Hi Folks. Good day. I hope you're doing good. I'm seeing my logs flooded with information like this: Code: Jan 21 14:48:22 myserver.domain postfix/smtpd[1176661]: warning: hostname net6-ip229.linkbg.com does not resolve to address 87.246.7.229: Name or service not known Jan 21 14:48:22 myserver.domain postfix/smtpd[1176661]: connect from unknown[87.246.7.229] Jan 21 14:48:23 myserver.domain postfix/smtpd[1176661]: disconnect from unknown[87.246.7.229] ehlo=1 auth=0/1 rset=1 quit=1 commands=3/4 I've been trying a to tweak fail2ban postfix filter to capture and block these IPs, but I'm not successful so far (partially because I'm not familiar with how the fail2ban structure works. Can anyone shine some light and share what modification should I make in what files to block these type of traffic? Thanks a lot in advance.

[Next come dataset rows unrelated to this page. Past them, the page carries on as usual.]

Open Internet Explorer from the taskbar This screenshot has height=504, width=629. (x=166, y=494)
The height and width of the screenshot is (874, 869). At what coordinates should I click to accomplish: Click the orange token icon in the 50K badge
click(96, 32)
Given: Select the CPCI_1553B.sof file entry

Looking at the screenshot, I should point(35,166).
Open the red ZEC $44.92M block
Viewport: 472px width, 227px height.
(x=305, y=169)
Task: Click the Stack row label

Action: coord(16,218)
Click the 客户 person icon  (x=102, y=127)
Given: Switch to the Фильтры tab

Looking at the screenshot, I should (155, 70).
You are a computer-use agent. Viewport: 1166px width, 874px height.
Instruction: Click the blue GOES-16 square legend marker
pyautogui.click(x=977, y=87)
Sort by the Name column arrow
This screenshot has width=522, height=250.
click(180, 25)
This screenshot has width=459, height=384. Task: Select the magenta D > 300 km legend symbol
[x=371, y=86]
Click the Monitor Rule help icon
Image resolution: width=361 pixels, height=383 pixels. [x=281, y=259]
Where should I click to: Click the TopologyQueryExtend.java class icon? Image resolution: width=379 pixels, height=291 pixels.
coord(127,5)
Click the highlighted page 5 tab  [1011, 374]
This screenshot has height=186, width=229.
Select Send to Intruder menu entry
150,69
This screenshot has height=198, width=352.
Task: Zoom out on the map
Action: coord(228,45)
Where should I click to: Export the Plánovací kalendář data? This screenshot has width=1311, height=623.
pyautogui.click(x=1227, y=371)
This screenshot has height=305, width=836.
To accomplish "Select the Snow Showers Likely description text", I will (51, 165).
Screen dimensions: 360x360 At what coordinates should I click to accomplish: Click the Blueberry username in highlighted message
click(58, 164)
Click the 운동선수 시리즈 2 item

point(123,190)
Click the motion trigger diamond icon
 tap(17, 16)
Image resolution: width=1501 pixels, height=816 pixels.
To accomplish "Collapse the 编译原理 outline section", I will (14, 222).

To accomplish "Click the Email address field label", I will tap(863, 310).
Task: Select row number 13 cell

Why would you block these IP's? A lot of servers are not properly configured, which results in this message when they connect to your server, but should be able to reach you.
Hi @Th0m Thanks for the reply. My initial analysis is that this seems to be some bots flooding the server with incomplete/incorrect requests, trying to discover vulnerabilities. But, to be honest, I'm not complete sure, I see lots of requests, from different IPs, with the same pattern. Is this something I should be concerned or not?